Overnight Oats

Overnight Oats are fabulous. They barely even fall into the category of 15 minute meals as you make them the night before AND that alone takes 5 minutes! This no-cook breakfast option leaves you with a healthy grab-and-go meal to enjoy throughout the week. Plus – it’s endlessly customisable! The beauty of them is that you can make them as simple or as fancy as you prefer. They are perfect for Student Interns who might get up no long before they are due to sign onto Teams for the day!

For this overnight oat recipe, you will need 50g of rolled oats and 2 tablespoons and natural yogurt. This is the basic recipe. As extras, you could add some honey, 50g of mixed berries or some protein powder. The procedure is simple, in a mason jar, stir together the oats and yogurt. Leave the jar in the fridge for a minimum of 2 hours. Add any other ingredients!

ProOat Pancakes

What is better than a heap of pancakes for breakfast? Healthy pancakes! Packed with protein and fibre, these are my personal go-to choice most days! By following this recipe, you can get your brain and body perfectly powered up to complete all the tasks at hand and smash your day.
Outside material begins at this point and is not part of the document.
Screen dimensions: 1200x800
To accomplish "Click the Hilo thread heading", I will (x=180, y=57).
Just read this recipe and tell me it doesn’t look amazing.

For the Pro Oat pancake recipe, use 50g of oats, 1 banana, half a teaspoon of baking powder, 1 scoop of protein powder and 70ml of any milk. To make this recipe, blend together all of the ingredients until the batter is smooth. Heat a non-stick pan for about 2 minutes. Add the batter to the pan in small circles and cook for 2-3 minutes on each side. Serve the pancakes with any toppings you wish!


This Middle Eastern dish is perfect. Not only is it ridiculously delicious but it can also be made for breakfast, lunch or tea! It’s made from simple, healthy ingredients – Shakshuka literally means “a mixture” and the traditional version uses tomatoes, onions and spices as the base with eggs poached on top.
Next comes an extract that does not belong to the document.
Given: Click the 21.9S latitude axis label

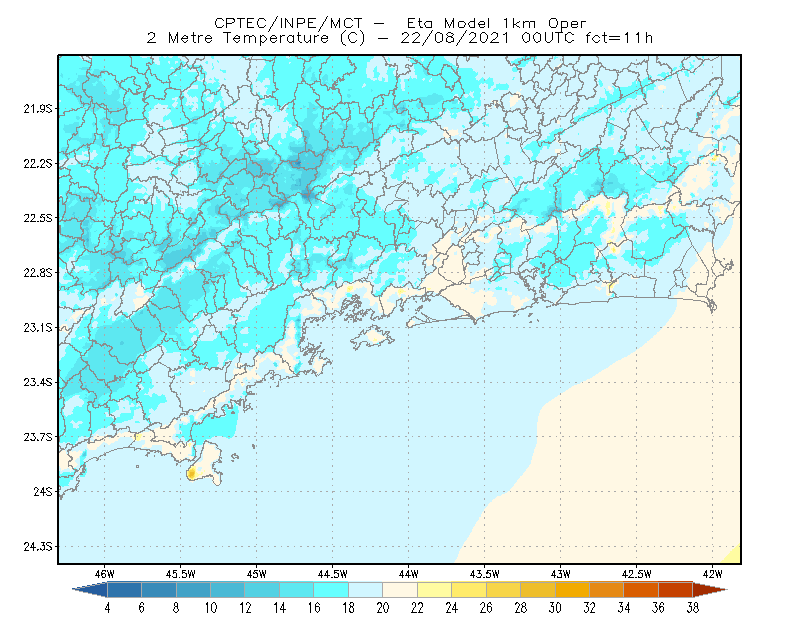Looking at the screenshot, I should pyautogui.click(x=38, y=109).
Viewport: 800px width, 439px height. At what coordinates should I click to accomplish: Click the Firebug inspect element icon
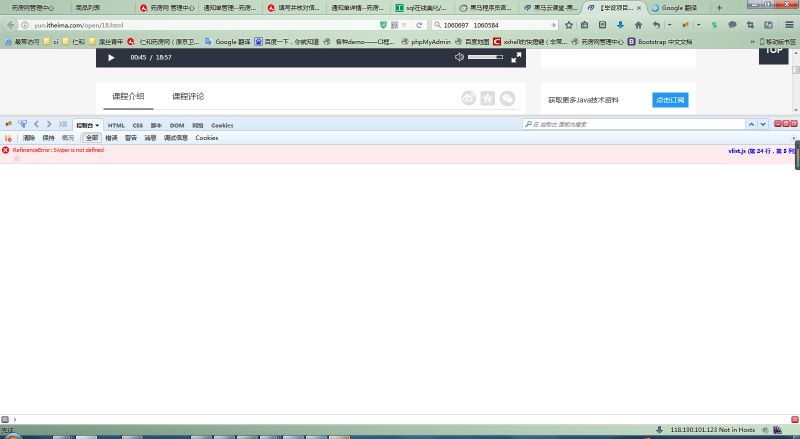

Here is a recipe for shakshuka. You will need a medium sized onion, 1 diced red pepper, 4 garlic cloves, 2 teaspoons of paprika, 1 teaspoon of cumin, a tin of chopped tomatoes and 3 eggs. To create this meal, heat some oil in a large pan on medium heat. Add the chopped pepper and onions and cook for 5 minutes. Add the garlic and spices to this pan, when adding the chopped tomatoes, break them up with a large spoon. After this, make wells in the mixture and crack the eggs into them. Cover the pan and cook for 5-6 minutes.